Die Olympischen Spiele 1964 in Tokio und Innsbruck markierten nach unserer Einschätzung eine "qualitativ neue Etappe in der Entwicklung des internationalen Leistungssports".
- Neben der zu erwarteten beschleunigten Steigerung der Leistungen in der Spitze wiesen sie uns eindringlich auf die notwendige systematische Förderung des sportlichen Nachwuchses hin.
- Den Trainern, die in den Sportverbänden, den Sportclubs und in den Kinder- und Jugendsportschulen (KJS) - der 3. und 2. Förderstufe - arbeiteten, wurde in Auswertung der Spiele vor allen die Aufgabe gestellt, das Training durch die breite und konsequente Durchsetzung des wissenschaftlich-technischen Fortschritts qualitativ zu verbessern und die Gemeinschaftsarbeit zu aktivieren.

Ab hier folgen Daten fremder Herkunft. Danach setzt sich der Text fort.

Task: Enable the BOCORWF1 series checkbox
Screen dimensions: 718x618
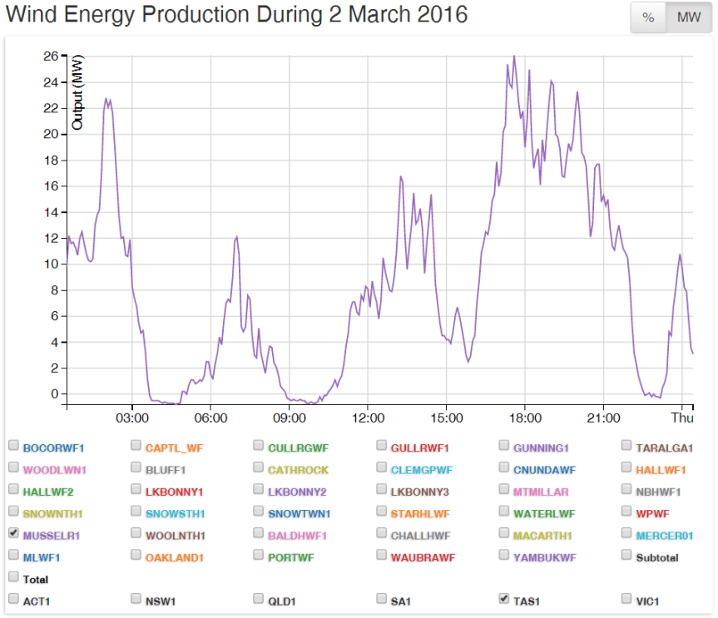Action: tap(13, 446)
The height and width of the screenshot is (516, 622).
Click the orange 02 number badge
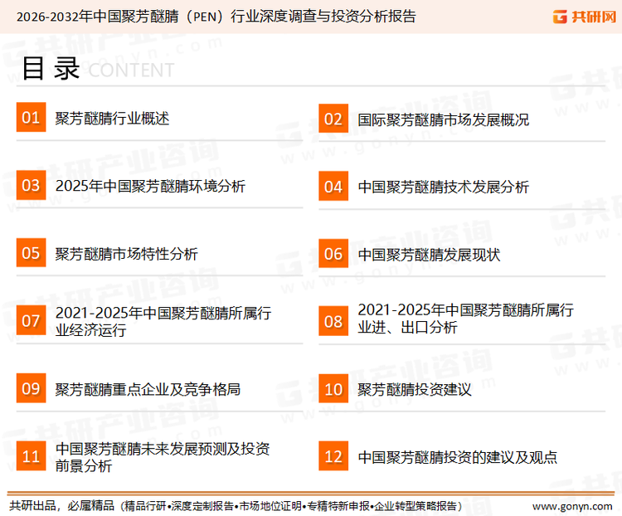[x=333, y=119]
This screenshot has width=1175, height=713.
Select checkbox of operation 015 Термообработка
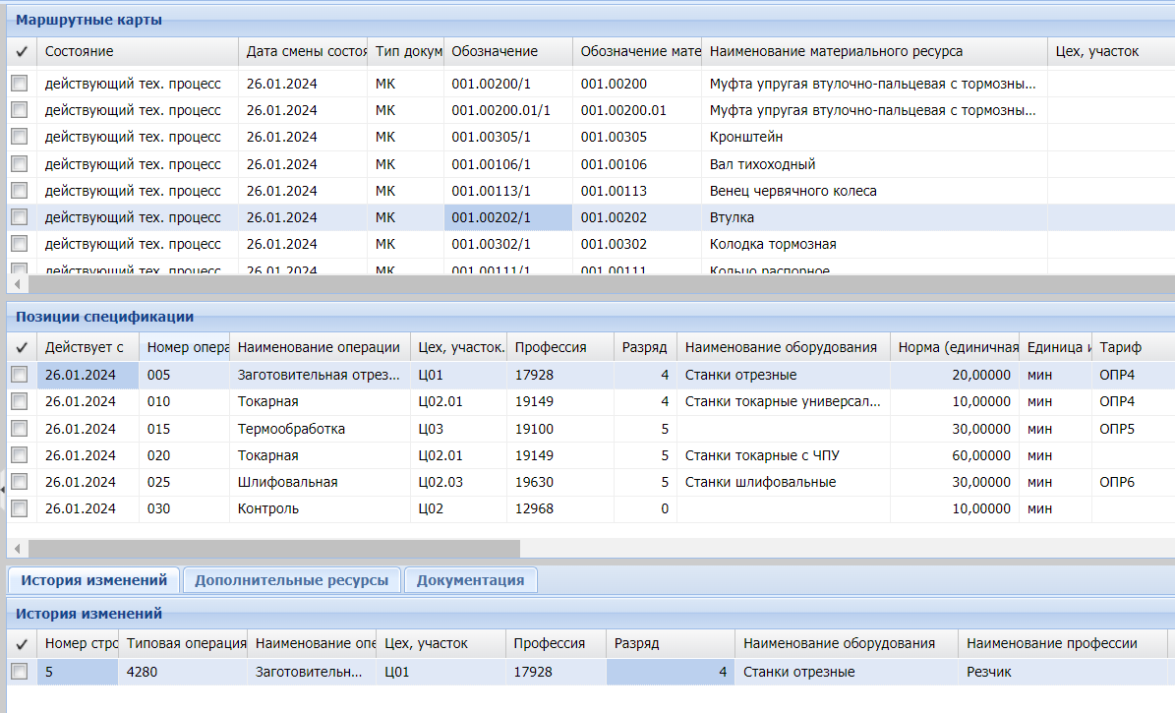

- Das erforderte in vieler Weise ein Umdenken bei Trainern und auch neue Formen der Kooperation mit den entstandenen Arbeitskreisen der Sportartengruppen, den Wissenschaftlichen Zentren der Sportverbände und den Forschungsgruppen der Wissenschaftseinrichtungen.
- Zugleich wurden wichtige Schritte für den Aufbau einer zahlenmäßig umfangreichen ersten Förderstufe, für die Sichtung und Auswahl von sportlichen Talenten und für die erforderliche Gewinnung und Qualifizierung von Übungsleitern eingeleitet. Hierfür waren besonders die die Bezirks- und Kreisvorstände des DTSB, die zuständigen Nachwuchsverbandstrainer und die in allen Bezirken eingesetzten Bezirkstrainer verantwortlich. Im Zusammenwirken mit Übungsleitern, Schulleitungen und den Sportlehrern leisteten sie in wenigen Jahren Beachtliches.
Der Beschluss über die "Weitere Entwicklung des Leistungssports bis 1972" sah lediglich einen Planstellenzuwachs von jährlich 25 Trainern und 25 Trainerassistenten vor. Sie wurden damals fast ausschließlich zur personellen Verstärkung in den Sportverbänden und Sportclubs, also für die 3. und 2. Förderstufe, benötigt. In der 1. Förderstufe wurden hauptamtliche Trainer, von Ausnahmen abgesehen, erst einige Jahre später eingesetzt.